Terza dose del vaccino? Quasi inutile discuterne per Giuliano Rizzardini, Direttore Malattie Infettive presso L’Azienda socio sanitaria territoriale Fatebenefratelli-Sacco di Milano. In prima linea durante tutte le fasi della pandemia, Rizzardini non ha dubbi: “Basta fare il confronto fra dicembre 2021 e dicembre 2020 senza il vaccino, le differenze nei numeri dei decessi parlano da sole”.
Rizzardini (Fatebenefratelli): “Stiamo ancora imparando”
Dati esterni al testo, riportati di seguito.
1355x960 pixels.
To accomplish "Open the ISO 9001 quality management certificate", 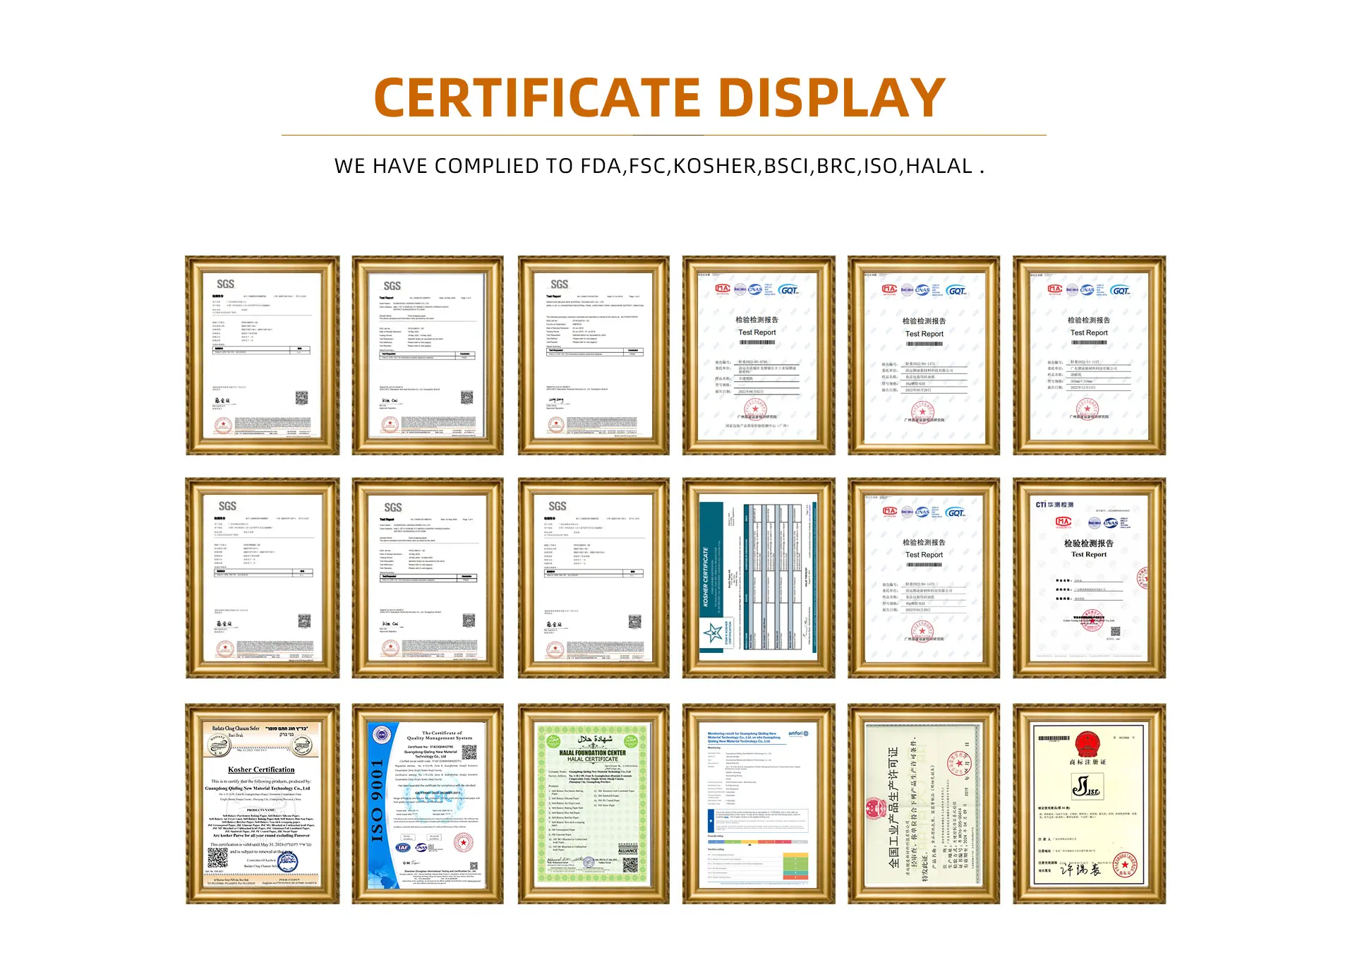I will (428, 803).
“Certo – avverte il Direttore delle Malattie Infettive parlando con true-news durante la Giornata mondiale della Lotta all’HIV, a margine di “Penso positivo. L’HIV ieri, oggi e domani”, lo scorso primo dicembre al Palazzo Pirelli di Milano – stiamo comunque continuando ad imparare perché in due anni non è facile, in un certo senso lo stiamo accompagnando il vaccino cercando di vedere quale possa essere la reale efficacia dal punto di vista della durata nel corso del tempo”. “Tuttavia – continua – la terza dose ci fa ben sperare in un periodo più lungo di protezione dal virus e più ancora che dal contagio dalla malattia importante, quella che in questi due anni ha portato le persone in ospedale, in rianimazione e a volte al decesso”.
“Hiv, oggi si garantiscono cure estremamente efficaci”
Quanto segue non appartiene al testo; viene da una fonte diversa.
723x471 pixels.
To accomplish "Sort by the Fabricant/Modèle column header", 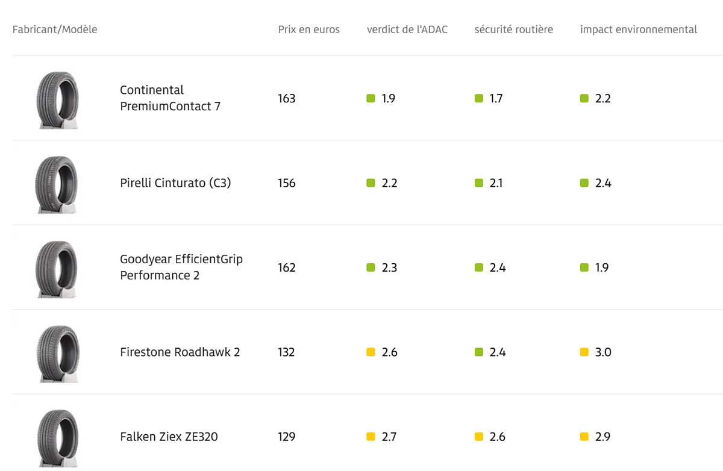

Vista l’occasione – i 40 anni dal primo caso di Hiv – Rizzardini viene interpellato su similitudini e differenze, scientifiche e culturali, fra l’Aids e la pandemia attuale. Da un punto di vista meramente clinico, il medico-clinico non può che parlare di “percorsi affascinanti”. “Per chi fa il mio mestiere è impossibile non ricordare i pazienti sieropositivi che morivano e oggi siamo arrivati a poter garantire delle cure estremamente efficaci, tanto che la persona a cui viene diagnosticata precocemente una sieropositività e inizia subito il trattamento può contare su un’aspettativa di vita uguale, o quasi, a una persona non sieropositiva”.
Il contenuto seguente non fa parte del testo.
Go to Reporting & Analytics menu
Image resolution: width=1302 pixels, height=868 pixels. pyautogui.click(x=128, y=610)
Hiv e Covid: analogie e differenze
A fare la differenza fra il 1980 e il 2020 sono però le tempistiche con cui si arriva a questi risultati. “Per l’Hiv abbiamo avuto il primo caso nell’81 e i primi risultati importanti alla fine del 1996 con oggi prospettive presenti e future che ci raccontano di farmaci che possono essere somministrati a due mesi, o anche ogni sei mesi, riducendo quindi la possibilità una persona debba ricordarsi tutti i giorni di essere ammalata con quello che comporta in termini psicologici e di stigma”.
“Sul Covid – chiude Rizzardini – la malattia l’abbiamo conosciuta alla fine del 2019 e già nel 2020 abbiamo avuto i primi importanti passi cominciando a vaccinare sul finire dell’anno Un percorso affascinante, da questo punto di vista, proprio perché molto più rapido”.